_EXERCISE INSTRUCTIONS_
Copy the records from the line containing "The image size is (666, 544)." to the line containing "What do you see at coordinates (93, 726)", keeping every character unchanged and including both of those lines.

_EXCERPTED RECORDS_
════
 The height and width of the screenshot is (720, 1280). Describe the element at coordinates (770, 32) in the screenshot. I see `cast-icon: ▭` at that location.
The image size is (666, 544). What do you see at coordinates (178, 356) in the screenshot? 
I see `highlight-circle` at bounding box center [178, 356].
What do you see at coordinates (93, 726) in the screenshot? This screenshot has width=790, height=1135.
════
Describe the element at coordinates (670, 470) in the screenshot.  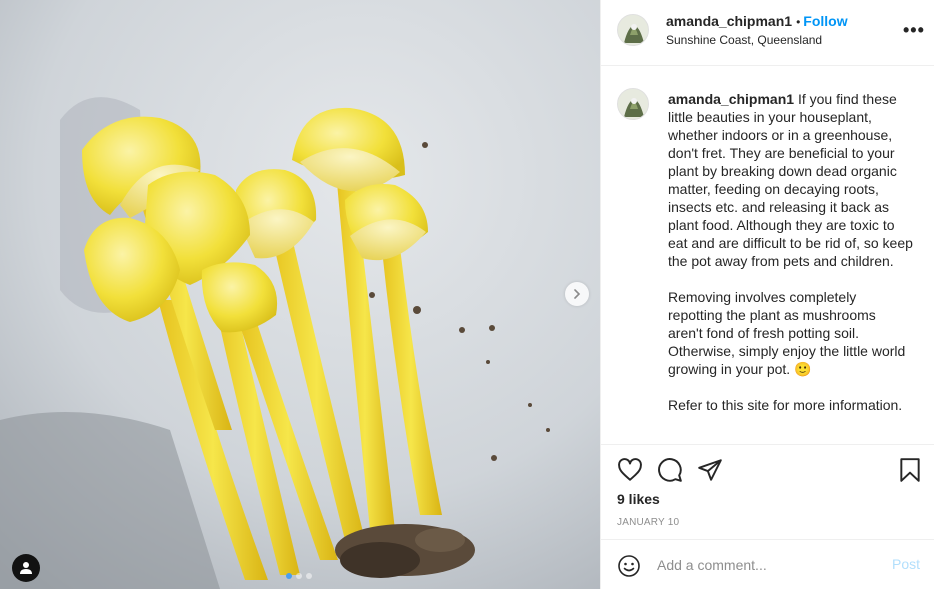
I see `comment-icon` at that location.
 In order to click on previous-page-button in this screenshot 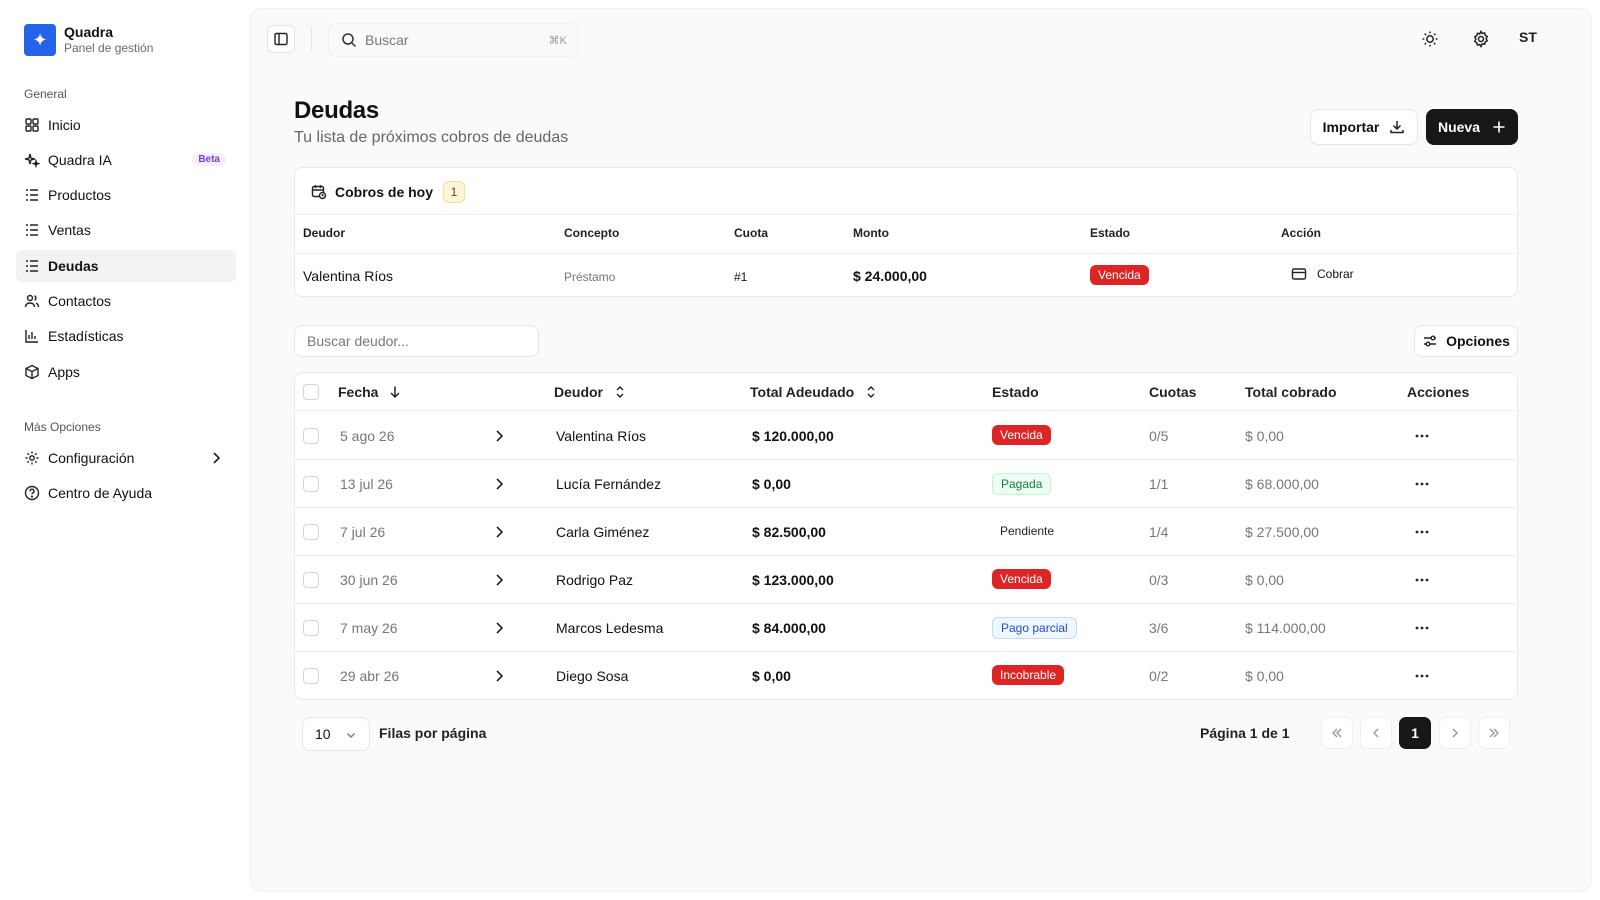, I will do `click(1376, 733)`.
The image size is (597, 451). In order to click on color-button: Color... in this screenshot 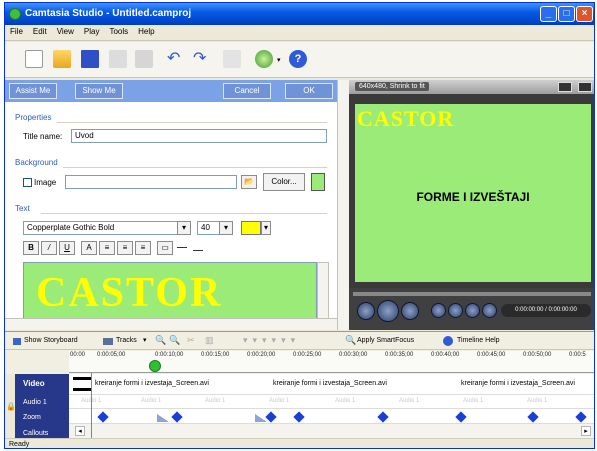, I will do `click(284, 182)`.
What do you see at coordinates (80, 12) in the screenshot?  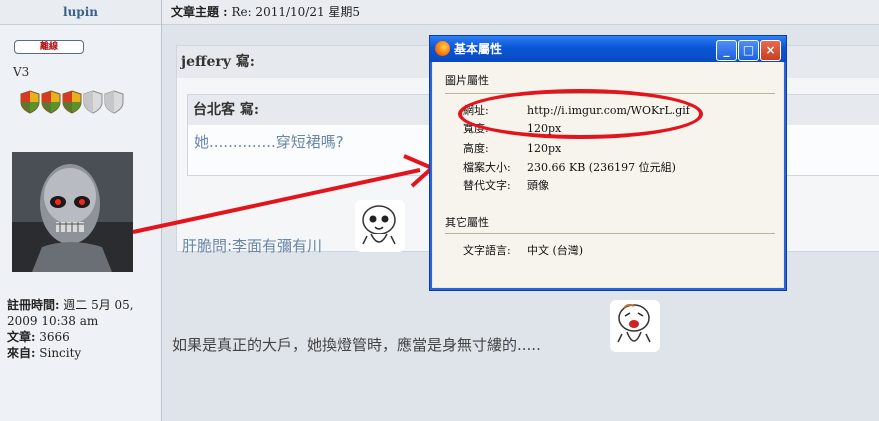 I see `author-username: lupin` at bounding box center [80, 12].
════
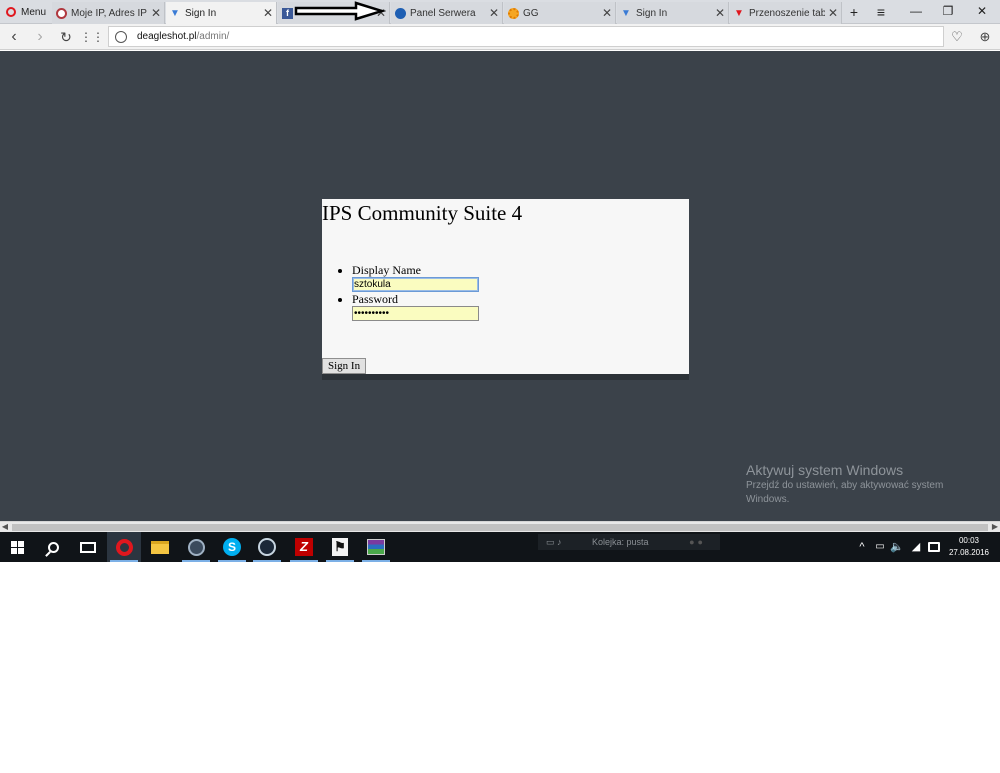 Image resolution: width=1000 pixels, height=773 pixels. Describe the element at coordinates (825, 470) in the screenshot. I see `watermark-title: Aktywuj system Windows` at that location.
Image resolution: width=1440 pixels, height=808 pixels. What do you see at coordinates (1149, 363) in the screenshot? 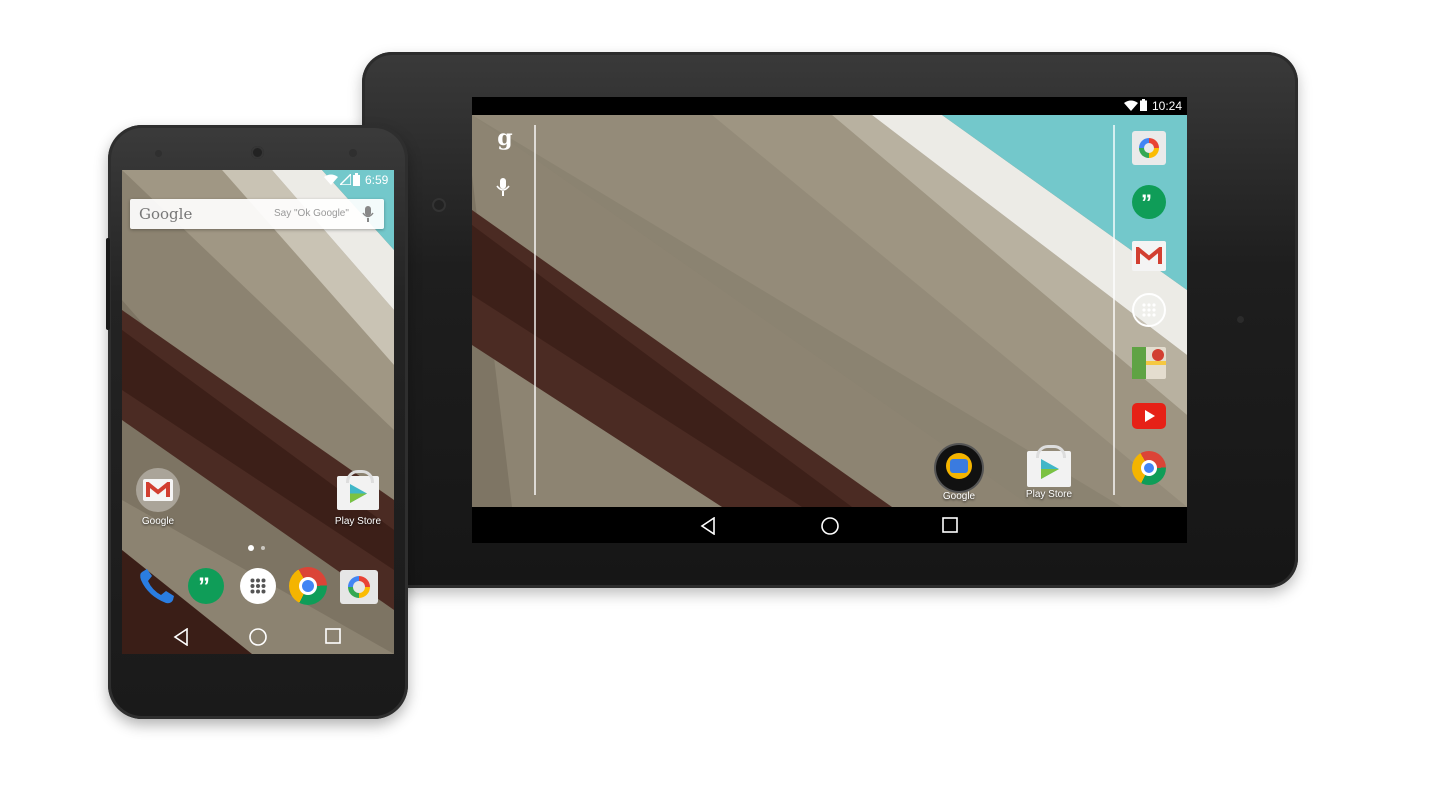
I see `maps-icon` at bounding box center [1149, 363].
════
_EXERCISE RESPONSE_
The image size is (666, 544). What do you see at coordinates (178, 356) in the screenshot? 
I see `highlight-circle` at bounding box center [178, 356].
What do you see at coordinates (93, 726) in the screenshot? This screenshot has width=790, height=1135.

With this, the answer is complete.